The survey also asked patrons which type of programming they enjoy seeing most at Phoenix Theatre—offering four choices to choose from: new Broadway musicals, classic Broadway musicals, comedies and world premiere musicals. The trend, according to Phoenix Theatre marketing director Brian Kunnari, is towards newer Broadway musicals rather than Broadway classics.

Hence the upcoming season will feature the following:

• “No Way to Treat a Lady”

• “Hairspray”

• “3 Redneck Tenors”

• “Noises Off”

• “Nine”

There’s also a little something almost too good to be true—something, I’m told, involving a Q.

I suspect there will be a happy dance or two Friday evening, Feb. 26th, when Phoenix Theatre takes to the Madison Event Center in downtown Phoenix for its “Phoenix Theatre LIVE” event featuring “song, dance, comedy, cocktails and supper club dining.”

If you’re free, you may want to don your “studio audience glam” and join the fun. Visit www.phoenixtheatre.com ASAP for details and ticket info.

If an evening with Phoenix Theatre sounds fun, imagine joining artistic director Michael Barnard in London this spring for “400 years of theatre in one week.” The deadline to register for this baby is drawing nigh, so check out the details right away if you might want to take part in this April 24th to May 1st adventure.
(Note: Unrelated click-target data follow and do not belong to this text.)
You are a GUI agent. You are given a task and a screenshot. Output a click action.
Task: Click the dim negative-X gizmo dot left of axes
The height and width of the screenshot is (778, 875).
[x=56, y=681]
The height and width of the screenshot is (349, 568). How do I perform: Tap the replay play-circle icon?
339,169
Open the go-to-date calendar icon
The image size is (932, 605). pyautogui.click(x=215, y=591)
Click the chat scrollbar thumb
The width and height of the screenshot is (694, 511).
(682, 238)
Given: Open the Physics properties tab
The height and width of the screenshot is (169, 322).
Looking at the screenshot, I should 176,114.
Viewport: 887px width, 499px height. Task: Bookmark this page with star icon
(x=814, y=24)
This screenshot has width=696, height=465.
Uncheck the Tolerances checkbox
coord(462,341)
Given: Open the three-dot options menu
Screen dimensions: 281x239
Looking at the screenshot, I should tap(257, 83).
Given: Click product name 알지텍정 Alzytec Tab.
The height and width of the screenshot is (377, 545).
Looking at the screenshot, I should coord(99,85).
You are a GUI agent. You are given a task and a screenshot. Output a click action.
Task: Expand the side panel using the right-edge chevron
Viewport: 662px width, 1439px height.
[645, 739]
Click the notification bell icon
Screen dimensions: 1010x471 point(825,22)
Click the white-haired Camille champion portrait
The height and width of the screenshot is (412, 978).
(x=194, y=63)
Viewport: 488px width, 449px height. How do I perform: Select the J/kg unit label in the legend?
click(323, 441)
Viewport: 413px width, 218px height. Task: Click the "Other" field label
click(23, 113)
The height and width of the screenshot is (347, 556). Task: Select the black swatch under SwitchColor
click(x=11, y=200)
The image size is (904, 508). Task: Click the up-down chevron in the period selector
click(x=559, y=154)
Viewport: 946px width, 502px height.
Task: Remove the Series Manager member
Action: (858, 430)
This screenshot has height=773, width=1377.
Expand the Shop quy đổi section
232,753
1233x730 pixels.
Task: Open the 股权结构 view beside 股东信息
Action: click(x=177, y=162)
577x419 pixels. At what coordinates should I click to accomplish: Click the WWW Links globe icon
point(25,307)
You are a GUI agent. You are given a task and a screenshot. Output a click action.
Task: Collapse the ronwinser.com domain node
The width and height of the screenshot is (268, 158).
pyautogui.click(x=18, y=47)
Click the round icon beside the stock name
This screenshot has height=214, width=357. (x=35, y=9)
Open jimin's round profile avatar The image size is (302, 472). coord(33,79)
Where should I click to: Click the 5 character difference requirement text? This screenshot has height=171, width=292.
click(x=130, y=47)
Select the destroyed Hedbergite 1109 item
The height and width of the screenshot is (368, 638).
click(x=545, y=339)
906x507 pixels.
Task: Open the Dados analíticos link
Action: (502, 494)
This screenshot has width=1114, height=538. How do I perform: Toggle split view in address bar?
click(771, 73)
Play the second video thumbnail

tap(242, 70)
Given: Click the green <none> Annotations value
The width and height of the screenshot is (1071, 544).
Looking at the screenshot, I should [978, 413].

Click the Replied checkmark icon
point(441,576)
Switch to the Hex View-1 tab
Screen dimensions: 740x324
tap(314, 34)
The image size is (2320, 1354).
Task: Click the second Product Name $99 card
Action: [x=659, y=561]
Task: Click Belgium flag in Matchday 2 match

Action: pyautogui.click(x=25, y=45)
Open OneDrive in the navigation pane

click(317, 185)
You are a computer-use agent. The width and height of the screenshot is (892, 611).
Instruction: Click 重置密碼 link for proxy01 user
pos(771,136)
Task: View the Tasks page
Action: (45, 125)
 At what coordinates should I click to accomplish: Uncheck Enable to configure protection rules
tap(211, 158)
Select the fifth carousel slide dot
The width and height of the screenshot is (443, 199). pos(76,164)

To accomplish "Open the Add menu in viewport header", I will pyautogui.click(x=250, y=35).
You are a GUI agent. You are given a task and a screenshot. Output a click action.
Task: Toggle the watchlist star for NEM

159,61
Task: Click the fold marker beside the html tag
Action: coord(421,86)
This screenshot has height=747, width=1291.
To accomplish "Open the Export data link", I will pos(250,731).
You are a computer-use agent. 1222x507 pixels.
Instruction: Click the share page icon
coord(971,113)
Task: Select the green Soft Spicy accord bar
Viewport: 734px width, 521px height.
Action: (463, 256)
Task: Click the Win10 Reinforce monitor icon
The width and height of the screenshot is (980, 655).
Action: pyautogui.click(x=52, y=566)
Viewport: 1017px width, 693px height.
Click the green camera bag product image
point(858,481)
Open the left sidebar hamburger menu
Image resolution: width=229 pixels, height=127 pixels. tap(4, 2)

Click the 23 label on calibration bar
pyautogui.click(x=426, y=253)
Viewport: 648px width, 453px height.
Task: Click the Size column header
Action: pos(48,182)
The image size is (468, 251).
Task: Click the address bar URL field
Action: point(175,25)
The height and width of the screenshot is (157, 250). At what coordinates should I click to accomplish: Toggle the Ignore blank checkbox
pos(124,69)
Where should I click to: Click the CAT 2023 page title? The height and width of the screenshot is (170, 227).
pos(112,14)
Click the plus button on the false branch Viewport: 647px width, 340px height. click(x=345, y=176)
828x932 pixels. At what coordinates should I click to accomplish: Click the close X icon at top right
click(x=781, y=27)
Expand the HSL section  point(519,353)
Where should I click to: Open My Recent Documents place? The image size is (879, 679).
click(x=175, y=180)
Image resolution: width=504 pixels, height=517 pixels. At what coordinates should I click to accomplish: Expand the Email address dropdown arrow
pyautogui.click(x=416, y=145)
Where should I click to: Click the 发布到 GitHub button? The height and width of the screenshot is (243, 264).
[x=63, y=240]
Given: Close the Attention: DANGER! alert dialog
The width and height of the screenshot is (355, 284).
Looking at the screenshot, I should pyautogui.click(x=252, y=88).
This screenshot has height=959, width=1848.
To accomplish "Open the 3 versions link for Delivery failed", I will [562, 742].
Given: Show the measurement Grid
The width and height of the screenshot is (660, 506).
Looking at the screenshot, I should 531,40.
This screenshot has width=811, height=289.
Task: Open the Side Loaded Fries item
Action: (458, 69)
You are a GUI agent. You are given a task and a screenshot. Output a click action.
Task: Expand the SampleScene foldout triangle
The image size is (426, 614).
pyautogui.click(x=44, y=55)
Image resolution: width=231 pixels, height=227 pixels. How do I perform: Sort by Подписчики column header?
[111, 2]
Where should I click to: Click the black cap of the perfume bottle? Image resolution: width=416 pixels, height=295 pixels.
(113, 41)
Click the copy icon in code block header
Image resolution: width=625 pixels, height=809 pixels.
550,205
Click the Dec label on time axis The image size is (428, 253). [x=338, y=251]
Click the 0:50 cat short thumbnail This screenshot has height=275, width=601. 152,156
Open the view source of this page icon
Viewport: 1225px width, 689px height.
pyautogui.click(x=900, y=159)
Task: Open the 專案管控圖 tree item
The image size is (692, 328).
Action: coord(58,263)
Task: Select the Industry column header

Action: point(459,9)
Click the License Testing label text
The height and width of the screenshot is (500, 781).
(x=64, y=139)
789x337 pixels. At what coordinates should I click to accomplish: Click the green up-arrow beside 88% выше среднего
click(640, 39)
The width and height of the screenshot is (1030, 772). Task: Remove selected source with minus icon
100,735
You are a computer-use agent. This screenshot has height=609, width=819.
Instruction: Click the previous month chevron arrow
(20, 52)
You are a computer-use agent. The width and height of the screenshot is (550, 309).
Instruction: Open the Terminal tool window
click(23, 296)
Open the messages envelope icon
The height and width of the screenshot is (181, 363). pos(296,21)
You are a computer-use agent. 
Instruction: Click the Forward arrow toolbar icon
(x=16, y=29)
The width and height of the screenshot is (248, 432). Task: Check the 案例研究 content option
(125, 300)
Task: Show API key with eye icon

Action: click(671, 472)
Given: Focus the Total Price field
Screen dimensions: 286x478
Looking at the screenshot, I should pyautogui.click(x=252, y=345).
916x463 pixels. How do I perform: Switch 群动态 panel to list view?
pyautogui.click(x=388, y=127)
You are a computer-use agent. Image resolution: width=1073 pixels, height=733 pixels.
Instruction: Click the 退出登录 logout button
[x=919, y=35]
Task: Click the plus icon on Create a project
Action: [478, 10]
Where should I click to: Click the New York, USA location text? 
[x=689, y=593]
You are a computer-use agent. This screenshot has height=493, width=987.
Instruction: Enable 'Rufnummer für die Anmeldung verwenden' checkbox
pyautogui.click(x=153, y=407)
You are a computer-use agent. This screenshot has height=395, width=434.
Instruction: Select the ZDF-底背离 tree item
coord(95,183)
There’s a trip brochure at the Phoenix Theatre website, or you can contact Beth Reynolds at the theater for more information (602-889-5299 or e.reynolds@phoenixtheatre.com).

Travelers will enjoy three theatre productions, including “Love Never Dies,” Andrew Lloyd Webber’s sequel to “Phantom of the Opera”—and excursions to sites every theater buff dreams of seeing (Shakespeare’s home in Stratford-upon-Avon, the Globe Theatre and more).

Today, I fear, will bring a rather uneventful trip to the mailbox. Unless there’s news of a Valley stop for a national tour of “Next to Normal,” nothing’s likely to rival my excitement over all things Q…

–Lynn

Note: The “Broadway Across America” national touring production of “Avenue Q” comes to ASU Gammage in Tempe March 4th-9th. I’m attending opening night so look for a review of the show soon after. Better yet, find me and say “hello” at the show!

Update: It’s official! Phoenix Theatre’s 2010-2011 season includes “Avenue Q.” To enjoy adult puppet theater in the meantime, check out the adult puppet slams presented by Great Arizona Puppet Theater in Phoenix (www.azpuppets.org).